Movies like this are kind of odd… for many reasons really, but mostly because while they’re presented as whodunits, anyone with even a passing interest in the subject matter is more than likely going to know who the killer is going in, thus rendering the obligatory false leads and other red herrings pointless. This film, in particular, spends a puzzling amount of time on a suspect who fails a polygraph, hates prostitutes, spouts pseudo-religious mumbo-jumbo, and even fits the FBI profile (provided by a smarmy Criminal Minds reject who, apart from being a walking cliche, also has the balls to get caught using a cell phone at one point, which is odd considering the bulk of the film takes place in the early ’80s).
Tom Cavanaugh (of Ed fame) turns in a serviceable performance as Reichert, the quintessential male hero… or, at least, the quintessential male hero as conceived by a network whose primary audience apparently consists of elderly folks and housewives who’ve finally gotten bored with the soaps. Dave is caring and attentive to his wife (but not needy), dedicated to the point of near-obsession (but not creepy), tough enough to stand up against guys like Gary (but not so tough as to be above having a good cry now and then).
The film’s most questionable creative decision is its narrator, a fictionalized Green River victim named Hel who appears to be telling the story from beyond the grave. I remember watching a movie about the Martha Moxley murder case a few years back that used a similar device. On the one hand, I think it’s a good idea to humanize the victims by devoting a large chunk of the film’s running time to one of them.
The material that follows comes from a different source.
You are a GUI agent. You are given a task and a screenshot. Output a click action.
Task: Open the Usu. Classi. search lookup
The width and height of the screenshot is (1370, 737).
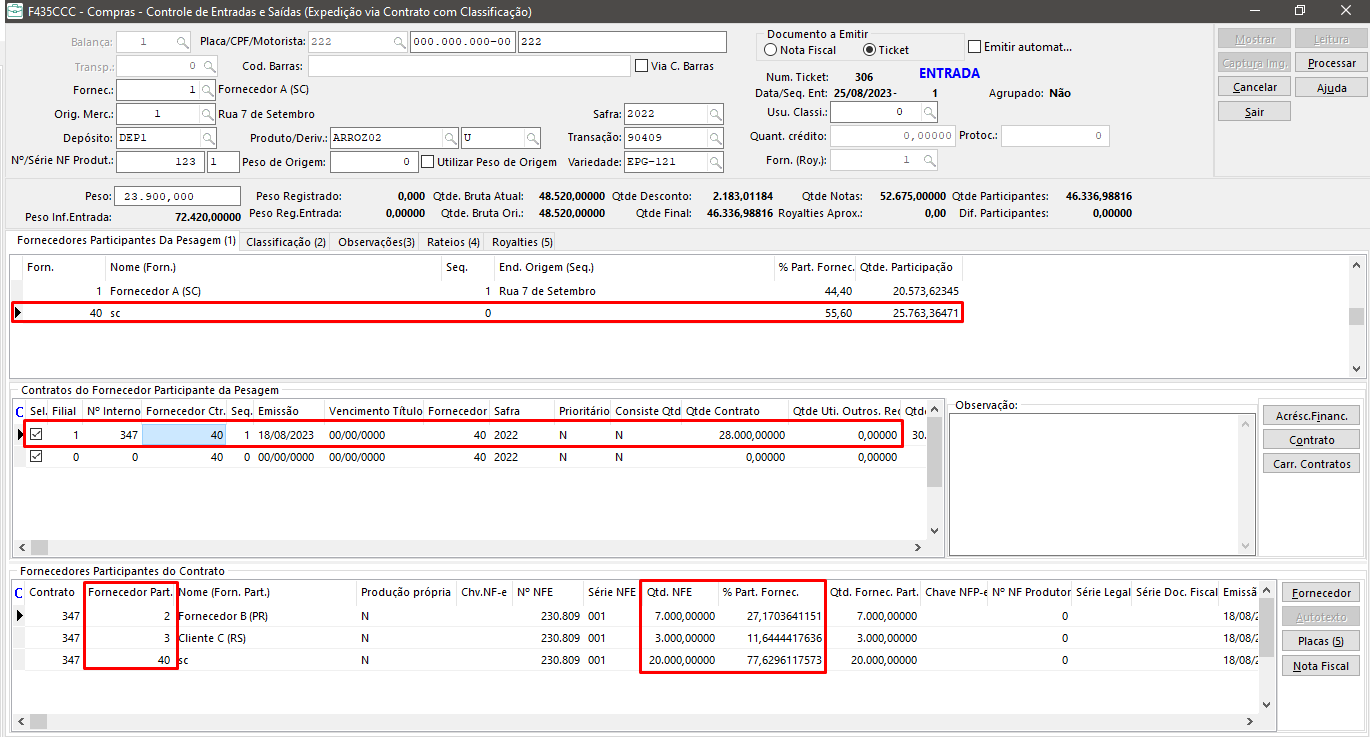click(x=930, y=112)
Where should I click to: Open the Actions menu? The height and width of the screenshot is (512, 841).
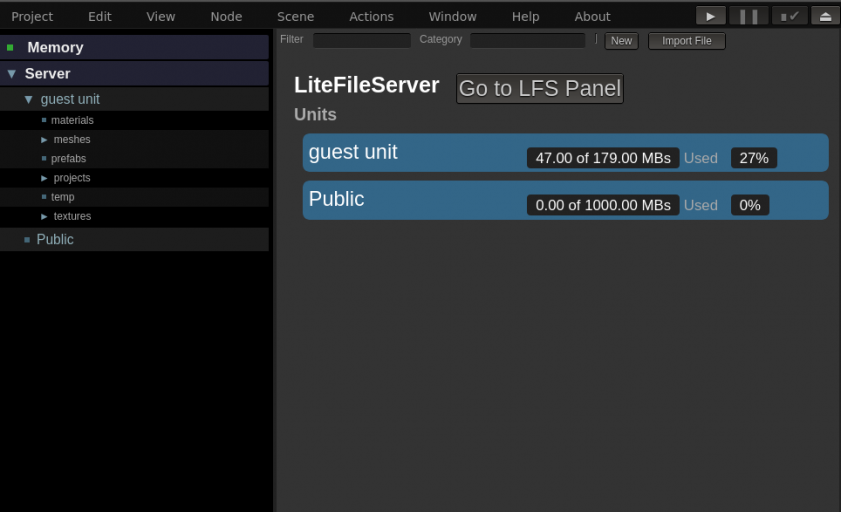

And I can understand the decision to go with a fictitious victim, so as to avoid taking liberties with the life of an actual person. I can even deal with the implied supernatural elements involved (though it gets a bit heavy-handed when she starts talking about hanging out in the afterlife with other serial killer victims). I think it was a mistake to bring Dave and Hel together, though. She essentially becomes the personification of Reichert’s conscience over the course of the movie, which (among other things) leads to the aforementioned maudlin crying scene. This is the kind of melodrama that no doubt appeals to Lifetime‘s core fans, but is going to be off-putting to most viewers.
Made-for-TV movies are not exactly known for their artistic daring or stylistic flourishes, and the editing, music, and overall look of the film are as flat and uninteresting as you might imagine. They at least take a shot at thematic complexity, though, with the most obvious example being a running commentary about fate vs. coincidence: Reichert only catches the Green River case because he happens to pick up the phone at the right time, Hel only drifts into a life of drugs and prostitution because her mom happens to work late one night (leaving her at the mercy of her mom’s skeazy live-in boyfriend), the killer’s victims die because they got into the wrong car, and so on. There’s also some psuedo-spiritual stuff that isn’t really developed much, as Dave agonizes over “how God could let this happen” and what have you. A homicide detective hasn’t asked himself these questions before? Still, points for effort and all that.
Literally nothing to report. They could have at least thrown in a documentary or something.